I am interested in whether flow and loneliness are associated with well-being and for which predictor the association is higher. Based on the recommendations of Enders and Togfighi (2007; https://psycnet.apa.org/doiLanding?doi=10.1037%2F1082-989X.12.2.121), I group-mean centered the two LVL-1 predictors. Both are significant, positive predictors of well-being. But now I'm faced with the problem that I can't compare the height of the association of the predictors with well-being. I suppose that to do that I'd have to scale them using z-values instead (using scale() function)? But then I fear that the model will not be calculated correctly anymore.
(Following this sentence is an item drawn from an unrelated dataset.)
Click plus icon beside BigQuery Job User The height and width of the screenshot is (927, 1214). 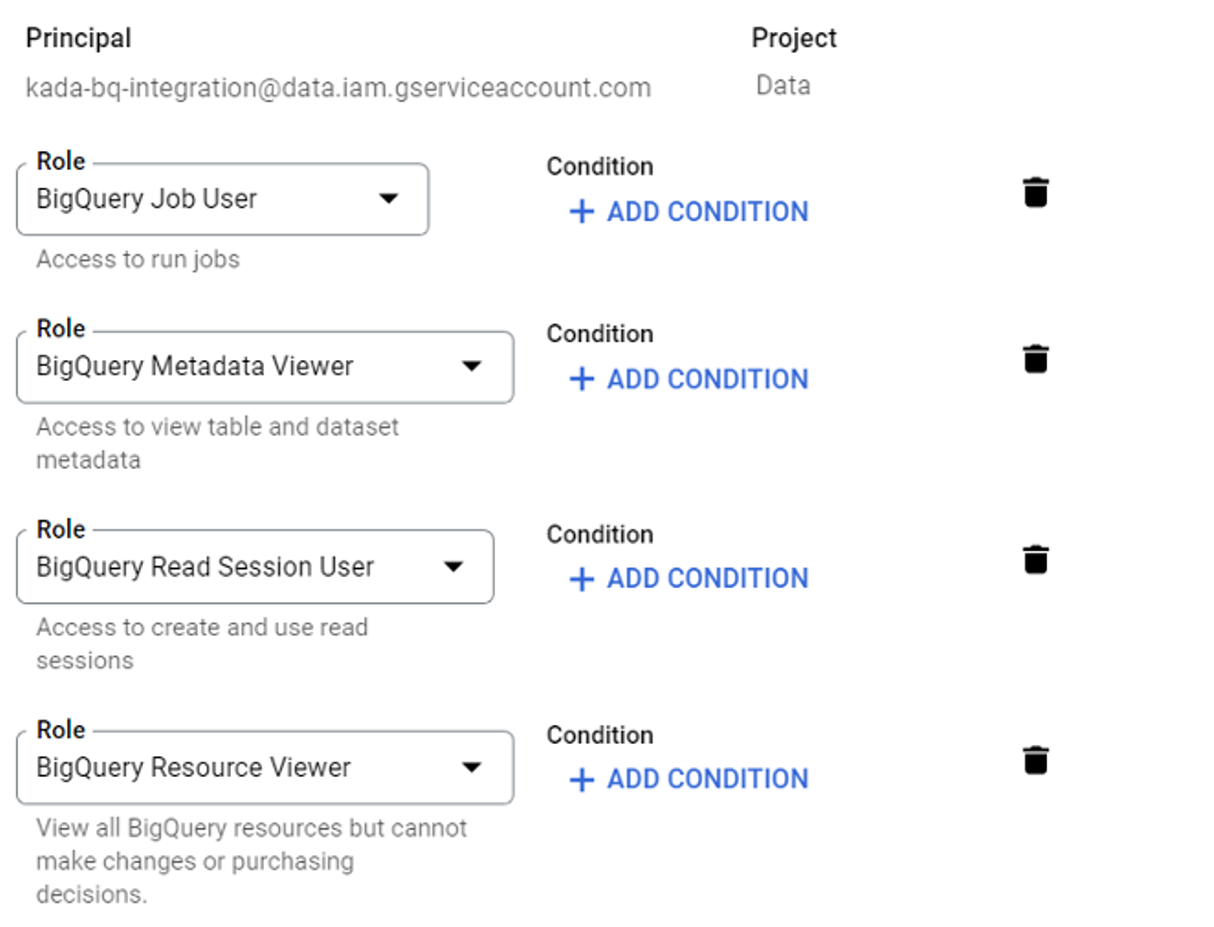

Or is the group-mean centering in case of LVL-1 predictors only done to make the intercept more meaningful (which in this case would be secondary)?

Kindest Regards, Dominik

I'm late to respond but maybe this is useful to some readers.

In my understanding, you can get standardized regression coefficients for a multilevel regression using the standardize_parameters function from the sjstats package in R, you just need to specify method="pseudo".

So if you have a model, say:

m <- lmer(outcome ~ (var1|id)+var1, data=data)

library(sjstats)

effectsize::standardize_parameters(m, method="pseudo")


This method calculates the standardized coefficients according to within-cluster variance (in your case, within-participant variance), and is recommended for multilevel models (Hoffman, 2015, p. 342)

Hoffman, L. (2015). Longitudinal Analysis: Modeling Within-Person Fluctuation and Change. Routledge.

I currently don't have access to the paper but I assume that it proposes "group-mean-centering" to account for (unobserved) group-differences that may be correlated with your regressors. That would be called "within transformation" in some literatures, sometimes it's called the fixed-effects-estimator.

What's important for making the estimated effect of regressors comparable is their variance/standard deviation - their mean only affects the estimated intercept. You can easily check that yourself by adding some number to a regressor (-> the intercept changes) vs. multiplying the variable by a number (-> the estimated slope parameter changes accordingly).

Bottom line: You can make your regressors comparable by

• using the scale()function or
• dividing by the respective standard deviations (shouldn't make a difference)

After that, you can do your "group-mean-centering". It doesn't do anything to the standard deviation but removes mean differences across groups.